Published on October 28, 2016; tags: Mathematics, Probability

In his article Electoral vote distributions are Monoids, Gabriel Gonzalez poses and answers the following question based on 538’s data:

what would be Hillary’s chance of winning if each state’s probability of winning was truly independent of one another?

To answer the question, Gabriel devises a divide-and-conquer algorithm. He computes probability distributions over vote counts in subsets of all states and then combines them. He also observes that vote distributions form a monoid.

Here I want to share an algebraic perspective on vote counting and show *why* distributions form a monoid.

Let \(p_i\) be the probability of Hillary’s victory in state \(i\), and \(n_i\) be the number of electoral college votes for that state, where \(i=1,\ldots,N\), and \(N\) is the total number of states (and districts; see Gabriel’s post for details).

Then a vote distribution is a collection of probabilities \(q_k\) that Hillary will get exactly \(k\) votes:

\[ \newcommand{\p}[1]{\mathrm{Pr}\{#1\}} \begin{equation} q_k = \p{\text{number of votes for H.Clinton} = k},\;k=1,\ldots,\sum_{i=1}^N n_i. \end{equation} \]

Consider the following polynomial:

\[Q(x)=\prod_{i=1}^N\left(p_i x^{n_i}+(1-p_i)\right).\]

This is a product of \(N\) brackets, one for each state. If we expanded it, we would get \(2^N\) terms. Every such term takes either \(p_i x^{n_i}\) or \(1-p_i\) from each bracket and multiplies them. Every such term corresponds to a particular election outcome: if Hillary won in a particular state, take \(p_i x^{n_i}\) from the corresponding bracket; otherwise, take \(1-p_i\).

For example, if an election outcome means that Hillary won in states \(1,4,\ldots\) and lost in states \(2,3,\ldots\), then the corresponding term is

\[ p_1 x^{n_1}(1-p_2)(1-p_3)p_4 x^{n_4}\ldots=p_1(1-p_2)(1-p_3)p_4\ldots x^{n_1+n_4+\ldots}. \]

Notice that \(p_1(1-p_2)(1-p_3)p_4\ldots\) is exactly the probability of the outcome (under the independence assumption) and \(n_1+n_4+\ldots\) is the number of votes for Hillary under that outcome.

Since the power of \(x\) in each term is the number of votes for Hillary, outcomes that result in the same number of votes, say \(k\), correspond to like terms. If we combine them, their probabilities (terms’ coefficients) will add up. To what?

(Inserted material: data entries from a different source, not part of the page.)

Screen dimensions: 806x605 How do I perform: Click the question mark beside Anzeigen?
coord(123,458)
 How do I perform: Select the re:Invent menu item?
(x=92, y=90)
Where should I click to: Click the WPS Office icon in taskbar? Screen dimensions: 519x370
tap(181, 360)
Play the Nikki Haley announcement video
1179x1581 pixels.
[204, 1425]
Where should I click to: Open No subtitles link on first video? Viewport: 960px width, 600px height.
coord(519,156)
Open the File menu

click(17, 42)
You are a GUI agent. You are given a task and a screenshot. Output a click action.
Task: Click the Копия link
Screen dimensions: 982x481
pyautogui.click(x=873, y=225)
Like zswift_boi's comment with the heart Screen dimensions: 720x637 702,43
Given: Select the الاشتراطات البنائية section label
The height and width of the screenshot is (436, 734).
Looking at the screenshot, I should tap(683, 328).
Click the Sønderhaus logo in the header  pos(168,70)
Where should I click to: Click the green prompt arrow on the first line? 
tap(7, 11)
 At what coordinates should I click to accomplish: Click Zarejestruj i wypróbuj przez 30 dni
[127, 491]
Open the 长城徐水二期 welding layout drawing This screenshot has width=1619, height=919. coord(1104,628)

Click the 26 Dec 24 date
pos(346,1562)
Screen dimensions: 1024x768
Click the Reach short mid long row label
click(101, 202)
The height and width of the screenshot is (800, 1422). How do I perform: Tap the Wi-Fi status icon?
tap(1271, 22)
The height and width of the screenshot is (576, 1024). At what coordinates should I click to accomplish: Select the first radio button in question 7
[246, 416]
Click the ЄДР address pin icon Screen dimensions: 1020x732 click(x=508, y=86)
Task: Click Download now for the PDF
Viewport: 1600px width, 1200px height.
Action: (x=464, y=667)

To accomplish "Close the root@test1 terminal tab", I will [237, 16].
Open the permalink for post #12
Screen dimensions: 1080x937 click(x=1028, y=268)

To \(q_k\), the total probability of Hillary getting \(k\) votes.

Therefore,

\[Q(x) = \sum_{k}q_kx^k.\]

Deriving the final vote distribution \(q_k\) from \(p_i\) and \(n_i\) is just expanding and reducing \(Q(x)\) from \(\prod_{i=1}^N\left(p_i x^{n_i}+(1-p_i)\right)\) to \(\sum_{k}q_kx^k\).

As Gabriel notes, doing this in the direct way would be inefficient. His divide-and-conquer approach directly translates to expanding \(Q(x)\): divide all brackets into two groups, recursively expand the groups, combine the results.

Under this formulation, it becomes obvious that vote distributions form a proper monoid: it is just a monoid of polynomials under multiplication.